**TASK DETAILS**
Go through the data below and retype all of it exactly.

**DATA TO USE**
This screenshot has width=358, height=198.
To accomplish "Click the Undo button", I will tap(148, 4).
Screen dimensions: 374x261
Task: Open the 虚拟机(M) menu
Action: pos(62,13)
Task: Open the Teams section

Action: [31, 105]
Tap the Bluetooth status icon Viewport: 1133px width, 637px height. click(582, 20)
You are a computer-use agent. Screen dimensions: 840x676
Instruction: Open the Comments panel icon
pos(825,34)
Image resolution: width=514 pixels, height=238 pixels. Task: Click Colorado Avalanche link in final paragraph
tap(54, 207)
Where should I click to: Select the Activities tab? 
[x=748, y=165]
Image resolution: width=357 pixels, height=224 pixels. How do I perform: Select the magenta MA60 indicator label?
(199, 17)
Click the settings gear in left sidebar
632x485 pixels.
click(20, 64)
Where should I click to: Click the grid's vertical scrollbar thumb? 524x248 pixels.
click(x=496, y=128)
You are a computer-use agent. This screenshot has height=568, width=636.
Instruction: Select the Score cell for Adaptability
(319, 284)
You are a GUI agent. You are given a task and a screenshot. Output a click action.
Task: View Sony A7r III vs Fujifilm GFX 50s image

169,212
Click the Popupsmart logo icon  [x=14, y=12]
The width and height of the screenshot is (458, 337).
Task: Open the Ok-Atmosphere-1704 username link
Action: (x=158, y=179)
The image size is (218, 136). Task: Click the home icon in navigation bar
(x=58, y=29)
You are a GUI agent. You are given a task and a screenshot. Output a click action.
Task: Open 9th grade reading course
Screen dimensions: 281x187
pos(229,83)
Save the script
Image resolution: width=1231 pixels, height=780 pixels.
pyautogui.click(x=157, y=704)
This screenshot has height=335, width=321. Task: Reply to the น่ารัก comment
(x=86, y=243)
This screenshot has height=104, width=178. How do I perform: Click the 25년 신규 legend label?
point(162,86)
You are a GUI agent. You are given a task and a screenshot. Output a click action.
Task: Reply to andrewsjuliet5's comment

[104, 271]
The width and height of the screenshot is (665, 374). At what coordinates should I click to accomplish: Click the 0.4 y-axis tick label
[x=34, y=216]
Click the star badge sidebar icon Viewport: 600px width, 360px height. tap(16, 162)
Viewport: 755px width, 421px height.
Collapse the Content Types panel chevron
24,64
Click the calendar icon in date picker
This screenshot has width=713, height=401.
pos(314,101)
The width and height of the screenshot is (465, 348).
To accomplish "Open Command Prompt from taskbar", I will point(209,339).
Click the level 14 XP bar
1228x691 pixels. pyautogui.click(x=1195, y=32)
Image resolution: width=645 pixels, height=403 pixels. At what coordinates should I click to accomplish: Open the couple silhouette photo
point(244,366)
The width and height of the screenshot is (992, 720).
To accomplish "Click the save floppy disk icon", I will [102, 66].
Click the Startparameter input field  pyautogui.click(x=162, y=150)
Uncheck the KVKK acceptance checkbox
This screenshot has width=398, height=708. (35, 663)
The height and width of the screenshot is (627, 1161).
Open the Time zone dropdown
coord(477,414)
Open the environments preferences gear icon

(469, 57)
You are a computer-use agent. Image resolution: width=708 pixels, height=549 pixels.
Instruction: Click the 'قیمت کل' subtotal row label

**WRITTEN SOLUTION**
This screenshot has width=358, height=198.
To accomplish "Click the Undo button", I will tap(148, 4).
Screen dimensions: 374x261
Task: Open the 虚拟机(M) menu
Action: pos(62,13)
Task: Open the Teams section

Action: [31, 105]
Tap the Bluetooth status icon Viewport: 1133px width, 637px height. click(582, 20)
You are a computer-use agent. Screen dimensions: 840x676
Instruction: Open the Comments panel icon
pos(825,34)
Image resolution: width=514 pixels, height=238 pixels. Task: Click Colorado Avalanche link in final paragraph
tap(54, 207)
Where should I click to: Select the Activities tab? 
[x=748, y=165]
Image resolution: width=357 pixels, height=224 pixels. How do I perform: Select the magenta MA60 indicator label?
(199, 17)
Click the settings gear in left sidebar
632x485 pixels.
click(20, 64)
Where should I click to: Click the grid's vertical scrollbar thumb? 524x248 pixels.
click(x=496, y=128)
You are a computer-use agent. This screenshot has height=568, width=636.
Instruction: Select the Score cell for Adaptability
(319, 284)
You are a GUI agent. You are given a task and a screenshot. Output a click action.
Task: View Sony A7r III vs Fujifilm GFX 50s image

169,212
Click the Popupsmart logo icon  [x=14, y=12]
The width and height of the screenshot is (458, 337).
Task: Open the Ok-Atmosphere-1704 username link
Action: (x=158, y=179)
The image size is (218, 136). Task: Click the home icon in navigation bar
(x=58, y=29)
You are a GUI agent. You are given a task and a screenshot. Output a click action.
Task: Open 9th grade reading course
Screen dimensions: 281x187
pos(229,83)
Save the script
Image resolution: width=1231 pixels, height=780 pixels.
pyautogui.click(x=157, y=704)
This screenshot has height=335, width=321. Task: Reply to the น่ารัก comment
(x=86, y=243)
This screenshot has height=104, width=178. How do I perform: Click the 25년 신규 legend label?
point(162,86)
You are a GUI agent. You are given a task and a screenshot. Output a click action.
Task: Reply to andrewsjuliet5's comment

[104, 271]
The width and height of the screenshot is (665, 374). At what coordinates should I click to accomplish: Click the 0.4 y-axis tick label
[x=34, y=216]
Click the star badge sidebar icon Viewport: 600px width, 360px height. tap(16, 162)
Viewport: 755px width, 421px height.
Collapse the Content Types panel chevron
24,64
Click the calendar icon in date picker
This screenshot has width=713, height=401.
pos(314,101)
The width and height of the screenshot is (465, 348).
To accomplish "Open Command Prompt from taskbar", I will point(209,339).
Click the level 14 XP bar
1228x691 pixels. pyautogui.click(x=1195, y=32)
Image resolution: width=645 pixels, height=403 pixels. At what coordinates should I click to accomplish: Open the couple silhouette photo
point(244,366)
The width and height of the screenshot is (992, 720).
To accomplish "Click the save floppy disk icon", I will [102, 66].
Click the Startparameter input field  pyautogui.click(x=162, y=150)
Uncheck the KVKK acceptance checkbox
This screenshot has width=398, height=708. (35, 663)
The height and width of the screenshot is (627, 1161).
Open the Time zone dropdown
coord(477,414)
Open the environments preferences gear icon

(469, 57)
You are a computer-use agent. Image resolution: width=708 pixels, height=549 pixels.
Instruction: Click the 'قیمت کل' subtotal row label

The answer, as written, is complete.